Desde hace tres horas que no hemos parado de hablar. Por las ventanas ya asoman los fogonazos de luz artificial del alumbrado público. “Si quieres hablar de mis libros los vas a encontrar leyendo lo que escribo. Porque el libro no está en un nicho de cadáver, sino que el libro vive dentro de mí y resucita en que lo que escribo”. 

El escritor gira la cadera sobre su asiento una vez más y vuelve a revolotear los libros y papeles; esta vez me muestra el borrador de su último trabajo: “Arequipa, la lámpara incandescente”, un paquete de hojas impresas y anilladas como si se tratara de un trabajo universitario que espera publicar en los primeros meses del próximo año. Se acomoda los anteojos de lunas ligeramente ahumadas y empieza a leer citas del Marqués de Sade, de Maupassant, de García Márquez. Es un libro que lo es todo, dice. Novela, memorias, un curso práctico de literatura. Todo a la vez. Es el primero de varios tomos. Aún no sabe cuántos. Un trabajo de largo aliento que lo mantendrá ocupado por los próximos años.
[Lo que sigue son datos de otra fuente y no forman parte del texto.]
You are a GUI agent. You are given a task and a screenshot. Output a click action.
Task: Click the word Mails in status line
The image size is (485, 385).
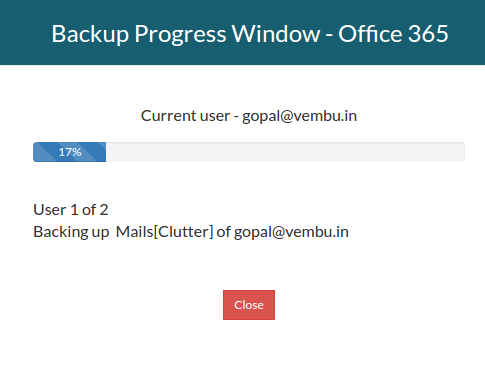134,232
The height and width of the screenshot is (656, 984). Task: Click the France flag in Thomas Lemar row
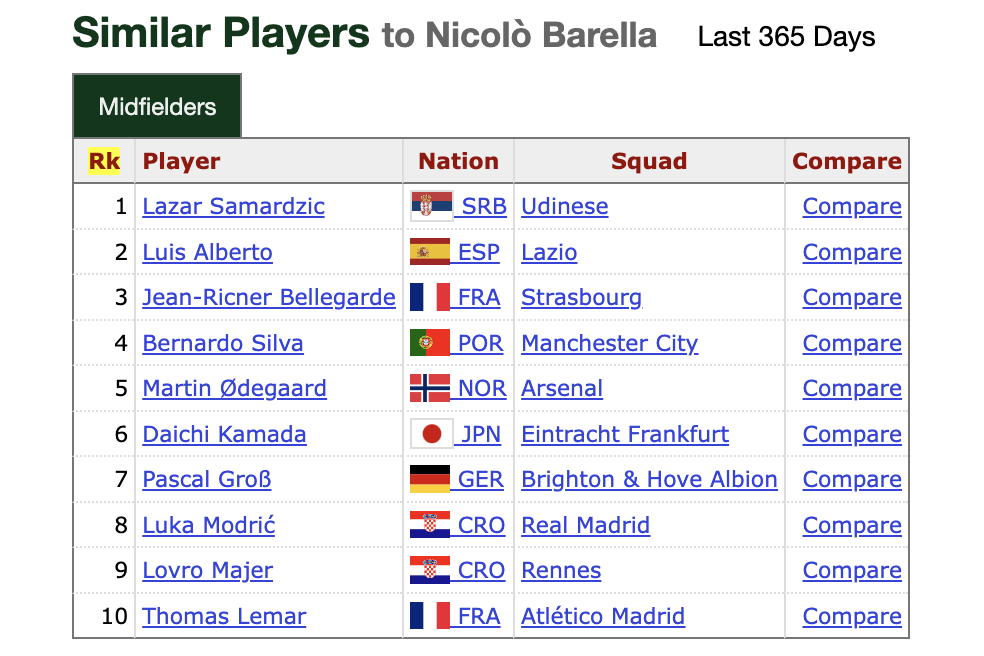tap(430, 616)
“¿Sabes que a mí me gusta terminar siempre mis libros con una escena fuerte, que sacuda?”. Vuelve a entornar la mirada y lee un pasaje que sitúa al narrador en Piura. En primera persona, el narrador cuenta que está yendo a una conferencia sobre el plan lector y, de pronto, lo detiene una escena de zoofilia en plena calle. Un niño de unos nueve años está masturbando un perro y de pronto empieza a copular con el animal, ante la mirada asombrada de los transeúntes. Cuando termina la cópula, el narrador ve alejarse al protagonista reblandido por la inocencia de la niñez. “¡A la mierda!”, grita riéndose inesperadamente el escritor, mientras aún no logro reponerme de la perturbadora escena. Reynoso ya se encuentra dándome la mano y yo despidiéndome. Así de repente; tan inesperado como un escritor sin biblioteca.